AIM OF THE EXERCISE: All the data that follows should be repeated exactly, without a single picture.

GIVEN DATA:

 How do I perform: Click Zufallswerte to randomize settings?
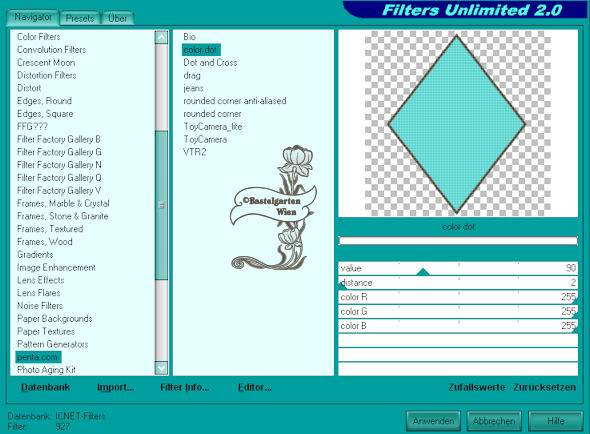477,387
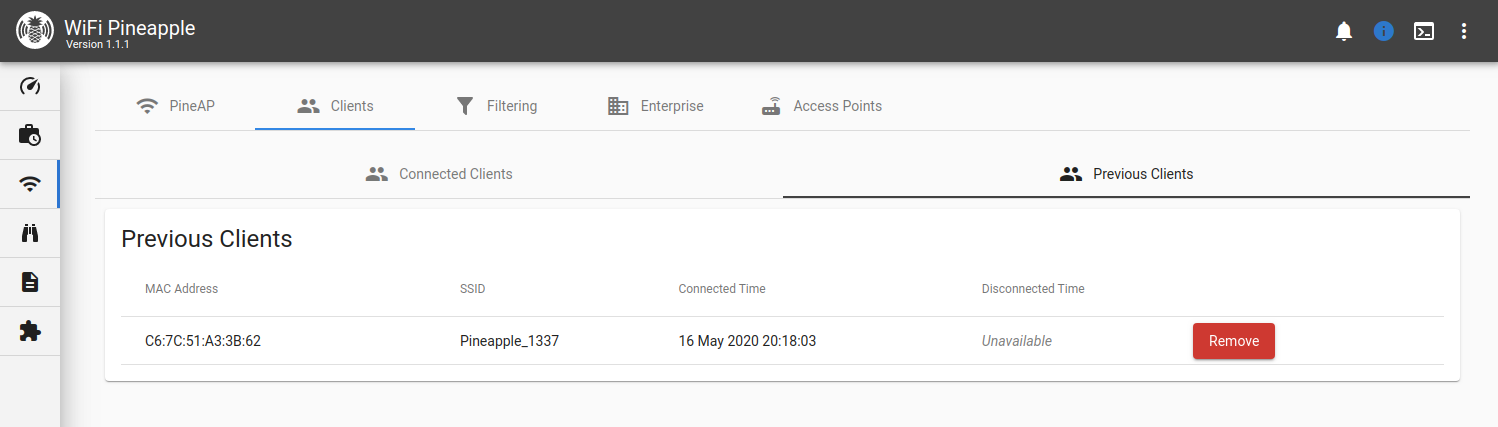
Task: Select the PineAP wifi sidebar icon
Action: point(30,184)
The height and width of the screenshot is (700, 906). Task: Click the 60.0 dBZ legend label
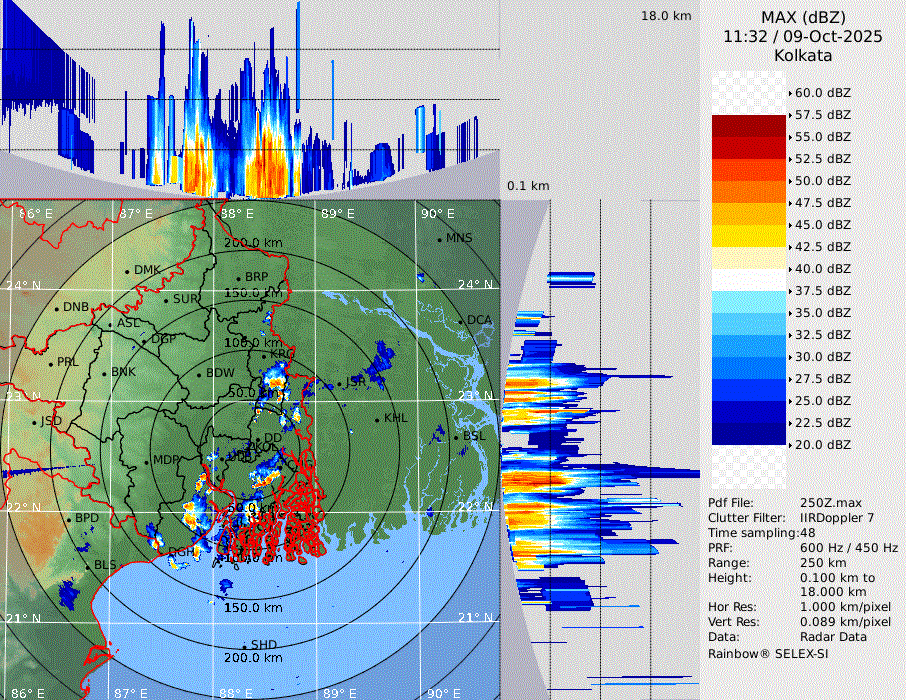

ANSWER BOX:
 How do I perform: Click Zufallswerte to randomize settings?
477,387
Task: Select the PineAP wifi sidebar icon
Action: point(30,184)
The height and width of the screenshot is (700, 906). Task: Click the 60.0 dBZ legend label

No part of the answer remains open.